The Two Rules Of Intelligent Problem-Solving

“‘What should we do about it?’ is only asked by those who have not understood the problem.” Thus spoke Alan Watts.  I’m not aware that Watts had any interest in management – he was a Zen buddhist and self-described “philosophical entertainer” – but in this case he put his finger on a very important organizational truth. If you have properly understood a problem, you already know what to do to solve it. That “what” may not be easy, may not even be possible, but it isn’t hard to see. And yet in my work with organizations I see a great deal more effort spent on solving badly understood problems than is spent on understanding them.

I was reminded of this during some recent work with a software company. They had a problem with development – projects running over time or over budget, or delivered not as the client wanted them. Except that this wasn’t a problem with development. It was a problem with sales and account management. Sales would close the deal by making unrealistic promises on functionality or delivery dates. Account management would do more of the same, and also pass on incorrect or incomplete descriptions of what the client wanted. The result – a failure of the development team.

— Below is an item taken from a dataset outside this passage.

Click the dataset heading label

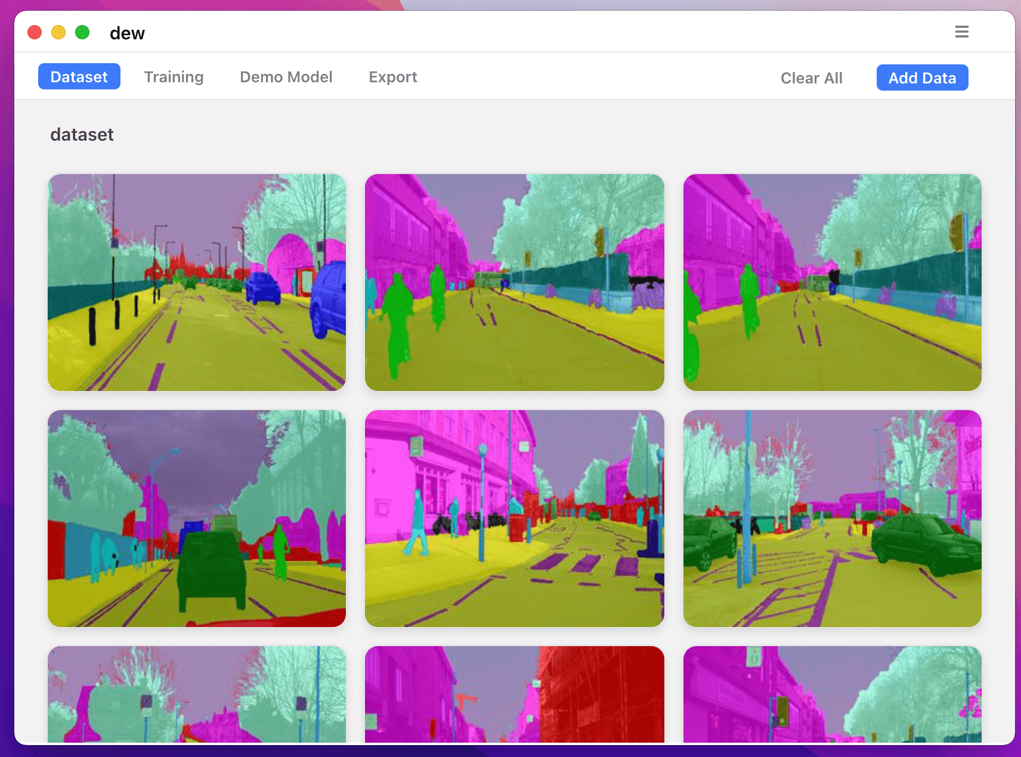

So rule one of intelligent problem-solving is this. Distinguish between where the problem manifests itself and where it is created. These are rarely the same place. If sales makes unrealistic promises, you don’t see the results there, you see them in late delivery. Another example of this is the often heard complaint that “our costs are too high (because our profits are too low).” Very often what’s really the matter is that, however efficient you become, your product is just not worth what it costs to produce. That is a marketing, not a manufacturing, problem.

Rule two of intelligent problem-solving tells you how to find where the problem is actually created. There’s a very simple rule here, which will disclose the truth most of the time. Start from where the problem manifests itself then move closer to the customer and further up the organization.  Can’t make a product profitably? Don’t try to make it more cheaply, but persuade the customer to  pay more for it. Or if they won’t, come up with a new product that they will pay more for.  Failing team? Probably a case of failing management. Look one or more levels higher and you will probably see unrealistic expectations and objectives, lack of communication, lack of the provision of the right tools…

Some problems are hard. Give yourself a chance by attacking where they are created, not where they appear.